It also seems that more MTF measurements than 20 cycles are taken into account, since the comments mention the Nikon 400/2.8 being sharper than the Canon 400/2.8 in higher frequencies. But what weight is given to different frequencies and center vs corner is unclear.

In the end, sharpness isn't everything as long as it it sufficient. A real life example is the Micro-Nikkor 200/4, which, while generally a very high quality lens, has significant longitudinal CA at maximum aperture that can be quite distracting for certain macro subjects. I suspect that the writer who compiled the article is quite aware of sharpness being just one property.

Interesting, but in an era when almost every lens-camera combination can* produce very sharp pictures, I'd be more interested in a list of things to check to see if I have a bad copy. Did you do something on that a few years ago Mike? It seems familiar, but I haven't found it yet.
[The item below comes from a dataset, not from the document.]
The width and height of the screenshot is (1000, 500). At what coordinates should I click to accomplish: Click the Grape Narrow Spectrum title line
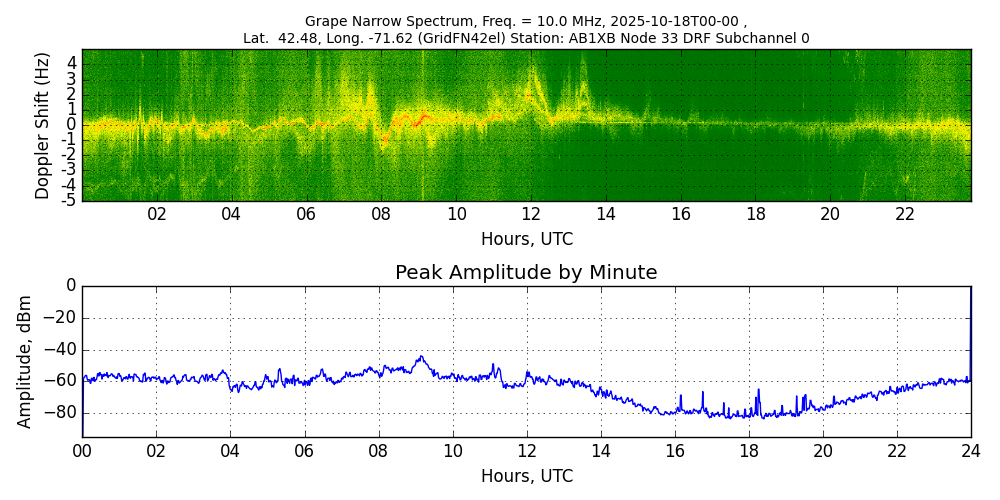click(526, 21)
*can, at some distance/aperture, for a definition of sharpness that would have been more than enough for me in the 35mm film era.

As a young guy 30 years ago I probably would have been all over a list like this. But at this point, knowing what I shoot and how I shoot it and how I want it to look, it's like ... meh.
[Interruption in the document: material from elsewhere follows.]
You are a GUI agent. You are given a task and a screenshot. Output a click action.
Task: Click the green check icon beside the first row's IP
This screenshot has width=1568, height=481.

Time to reference Mike's own "The 50mm Lens and Metaphysical Doubt". A article archived over at Luminous Landscape. A great heaping pile of common sense. Look it up.

I think the data has been massaged.

Hi - Sorry but I don't buy this, as there are too many variables and subjective opinions bandied about as fact.

Who are these 'proclaimers' ? and what is their criteria for defining sharpness ?

Are the lenses all for the same format?

As for the proclaiming that most Leica designs being pretty old - well I think not.

And some of their old R zooms and S lenses are the best, as is the latest 50mm Ashp Summicron.

Sharpness isn't everything, and some manufacturers produce MTF figures that are a calculation of a computer program based on the design etc, and not 'real world' figures.

I dare to suggest that modern software can more or less turn a pig's ear into silk.

So another internet myth begins !



The article was from 2011 and some of the tests are from more than ten years ago. The information used comes from slightly simplistic examination of lenses tested in the magazine (that is to say, suiting their target DSLR market), not from any global ranking test.

Note the Cosina lens mentioned is/was available in Canon and Nikon mounts, according to the test blurb, so the LTM version was not the model tested.

Not surprised the Canon 200/2 is on this list; it's predecessor, the Canon 200/1.8 was regarded as being one of, if not the, sharpest lenses ever made. I had the privelege of shooting with one once, and it was quite the lens; the de facto standard for gymnastics photographers.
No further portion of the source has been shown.